Pro-independence politicians mark referendum anniversary with different views on way forward
Former president Puigdemont calls for return to "original formula" while current holder of office Aragonès celebrates "joint position" of parties
On the sixth anniversary of the 2017 Catalan self-determination referendum deemed illegal by Spain, and pro-independce political leaders are marking the day with their visions for how to advance their agenda.
Pere Aragonès, president of Catalonia, celebrated the "joint position" achieved by pro-independence parties in the current political climate.
This week, his party, Esquerra Republicana (ERC), and the other mainstream political party in favor of splitting from Spain, Junts per Catalunya, reached a consensus in a parliamentary motion to only back a Prime Ministerial bid of Pedro Sánchez if the Socialist leader commits to work toward setting the conditions for a referendum.
July's general election in Spain left a hung parliament, and leader of the conservative People's Party, Alberto Núñez Feijóo, failed in two attempts this week to be named Prime Minister, despite his party winning most votes and MPs in the summer vote.
Now, Sánchez will have the chance to garner enough support to carry on in Moncloa for another term, but to do so, he will need the backing of the pro-independence parties, who will only support the Socialist candidate at a high price.
Aragonès also hailed the "firmness" of the independence camp in negotiations with Spain. "Let everyone be clear: amnesty alone does not solve the conflict," he said, speaking at an institutional event in Fonollosa, just outside Manresa in central Catalonia. "The referendum is at the center of the resolution of the conflict," the president said.
Accompanied by the presidency minister, Laura Vilagrà, and the foreign minister, Meritxell Serret, Aragonès spoke at an even in Plaça 1 October in Fonollosa, the same square where Spanish police officers intervened to forcefully remove ballot boxes and charged at the gathered voters.

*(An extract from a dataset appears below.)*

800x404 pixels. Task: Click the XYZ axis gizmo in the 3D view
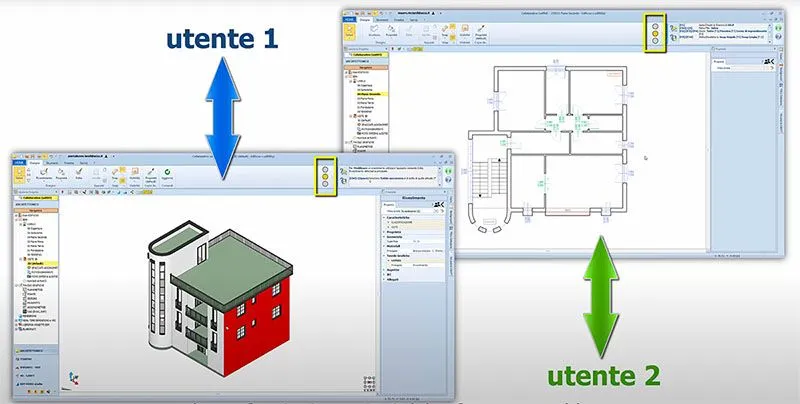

Meanwhile, former president Carles Puigdemont, who was the head of the Catalan government for the referendum vote six years ago, called for "a return to the original formula" of the independence push.
This, for Puigdemont, is the method "that makes us winners and allows us to maintain our position against Spain which has never abandoned its original formula."
The ex-president said the vote was possible "thanks to political unity, the leadership of the institutions, and civil, democratic and non-violent mobilization."
The Junts politician warned that "everything that departs from this masterful formula, departs from victory."
Puigdemont also took aim at other pro-independence parties, saying that "discrediting and delegitimizing" the referendum takes the movement away from "victory."
The former president maintains that the independence camp "broke the historical continuity between the regime imposed" by the Spanish king by holding the 2017 vote.